» **VORLIEGENDER TEXT**:

========

Nimm und iss ...

Zur Etikette des Christseins gehört das Bibellesen. Doch wenn es um das Lesen biblischer Texte geht, gibt es eine ganz besondere Herausforderung. Es gilt sicherzustellen, dass der Text „als göttliche Offenbarung“ gelesen wird. Doch wie gelingt das angesichts der Betriebsamkeit des Lebens? Eugene H. Peterson, Gemeindepastor und emeritierter Professor für Spiritual Theology am Regen College in Vancouver (Kanada), möchte mit „Nimm und iss…“ das prägende Bibellesen dem Christen von Heute neu ins Gedächtnis rufen.

 

Peterson vertritt die Ansicht,  dass dem Teufel entgegenzuwirken heißt, „die Bibel angemessen und sorgfältig zu lesen“. Ihm geht es dabei aber nicht um eine intellektuelle Aneignung von Frömmigkeit. „Zwangsernährung ist vermutlich nicht der beste Weg, um die Einzigartigkeit des Bibellesens, des geistlichen Lesens, zu vermitteln“. „Vielmehr leben wir die Bibel, während wir sie lesen, erleben die Wechselwirkung zwischen Leben und Lesen. […] Die Bibel lesen und das Wort leben lassen sich nicht voneinander zu trennen. […] Das bedeutet, dass wir einem anderen ein Mitspracherecht einräumen bei allen, was wir sagen und tun.“ Schließlich ist „gesprochene und geschriebene Sprache das Mittel der Wahl, um uns klar vor Augen zu führen, was ist, wer Gott ist und was er tut“. Und so „betreten wir die völlig unbekannte Welt Gottes, eine Welt voller Schöpfungskraft und Erlösung, die sich über und neben uns endlos ausbreitet“, wenn wir Bibel lesen. Und so versteht er die Bibel als Lehrplan, der verfasst wurde, um ihn wie folgt zu lesen: „teilhabendes Lesen, bei dem wir die Worte aufnehmen, sodass sie Teil unseres Lebens werden, bei dem die Rhythmen und Bilder zu unseren Gebeten werden, zu gehorsamem Handeln, gelebter Liebe“.

========

Einträge aus einem Zeige-Datensatz
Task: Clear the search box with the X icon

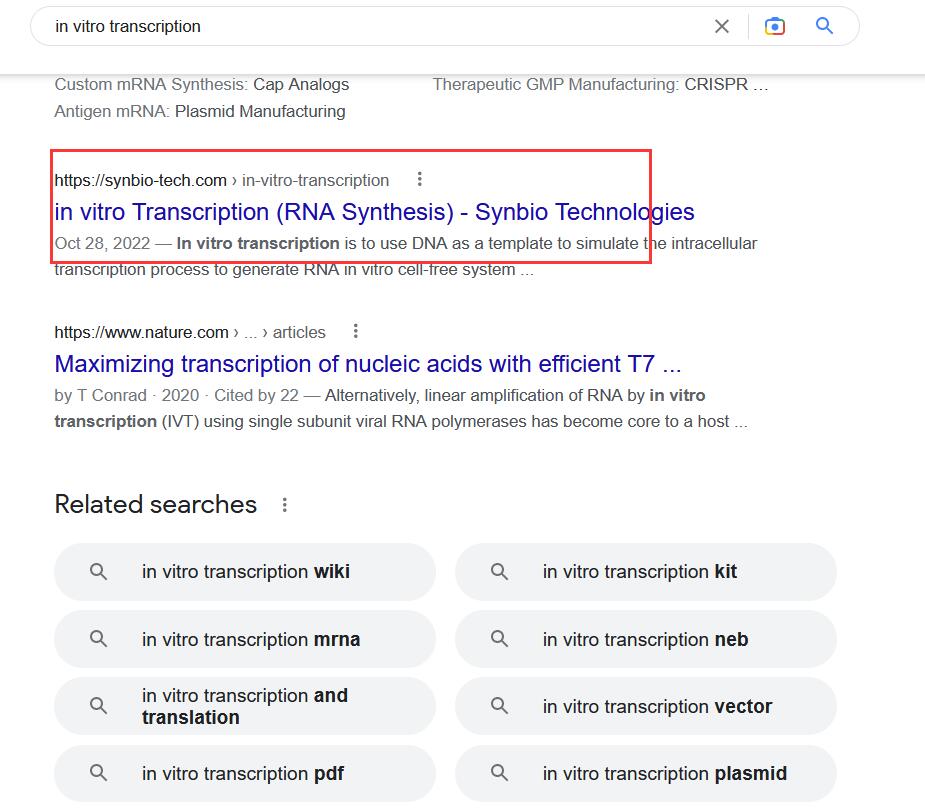Action: click(x=722, y=27)
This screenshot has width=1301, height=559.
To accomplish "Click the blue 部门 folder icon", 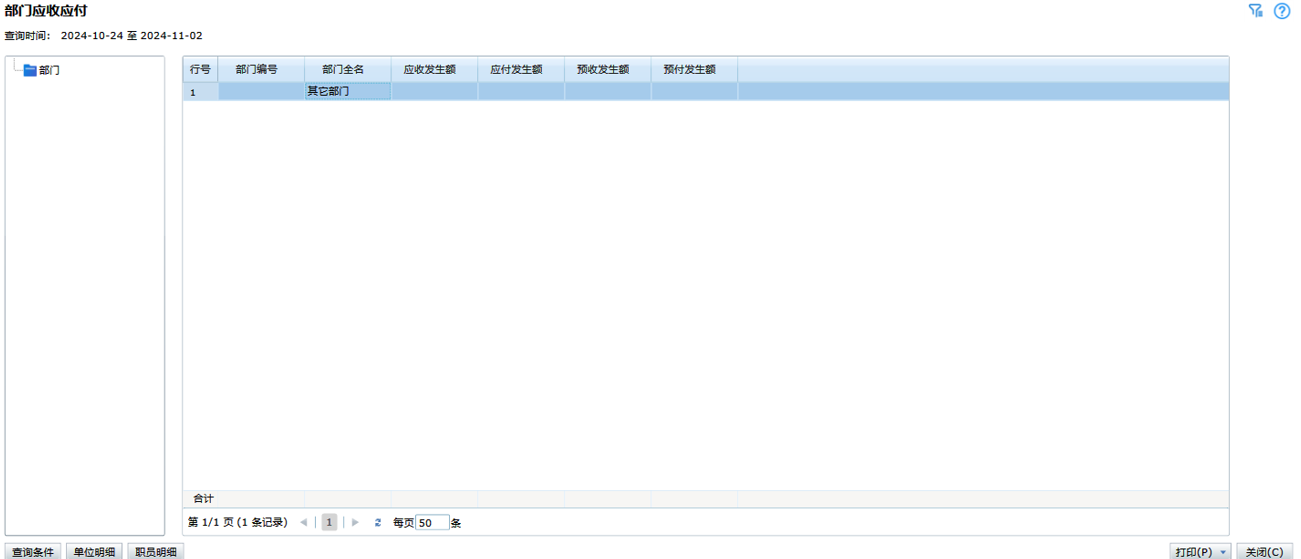I will pyautogui.click(x=30, y=71).
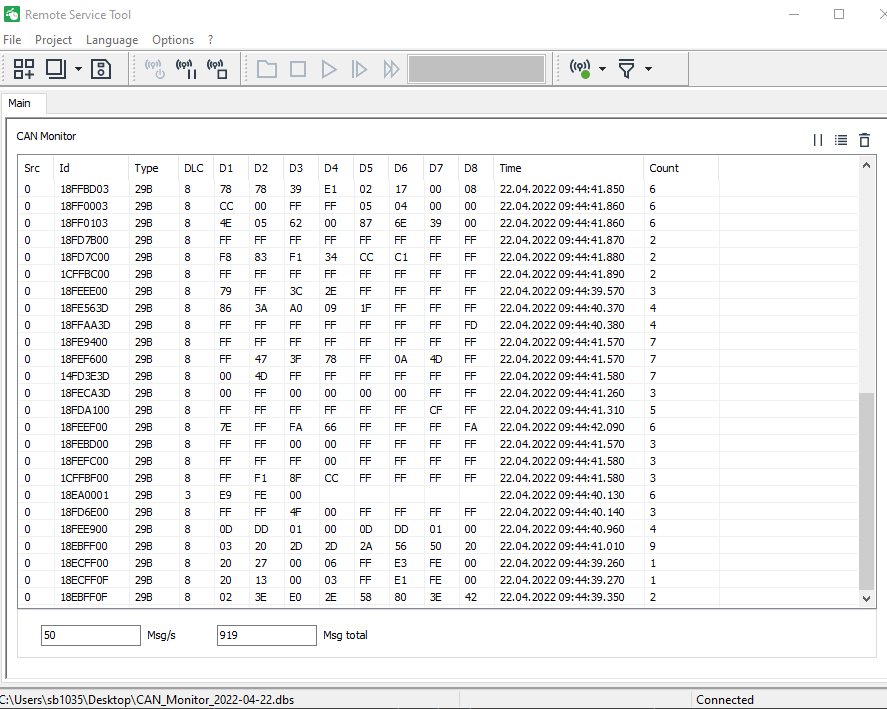Select the Main tab

[x=20, y=103]
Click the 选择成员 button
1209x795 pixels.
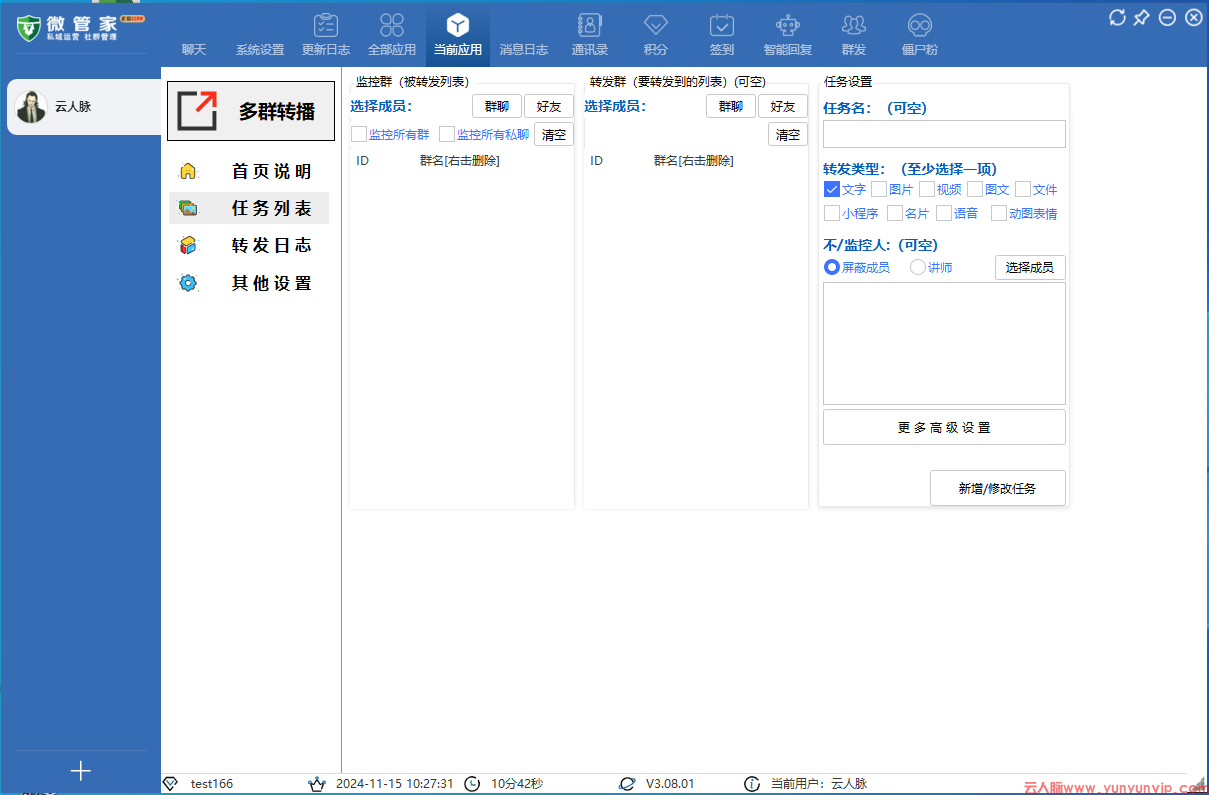1030,267
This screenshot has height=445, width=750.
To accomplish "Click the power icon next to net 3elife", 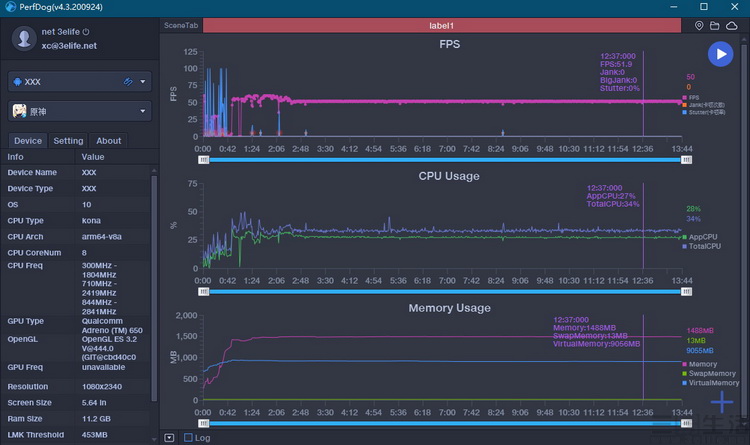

========

» **ZU ERLEDIGENDE AUFGABEN**:
1. Gib die Passage aus dem Text über Petersons Buch, die mit „Nimm und iss ...“ beginnt und bis „ins Gedächtnis rufen.“ reicht, erneut wieder und ersetze darin „Herausforderung“ durch „Schwierigkeit“.
2. Was heißt es laut dem Text über Petersons Buch, dem Teufel entgegenzuwirken?

» **ANTWORTEN IM ÜBERBLICK**:
1.
Nimm und iss ...

Zur Etikette des Christseins gehört das Bibellesen. Doch wenn es um das Lesen biblischer Texte geht, gibt es eine ganz besondere Schwierigkeit. Es gilt sicherzustellen, dass der Text „als göttliche Offenbarung“ gelesen wird. Doch wie gelingt das angesichts der Betriebsamkeit des Lebens? Eugene H. Peterson, Gemeindepastor und emeritierter Professor für Spiritual Theology am Regen College in Vancouver (Kanada), möchte mit „Nimm und iss…“ das prägende Bibellesen dem Christen von Heute neu ins Gedächtnis rufen.

2. Die Bibel angemessen und sorgfältig zu lesen.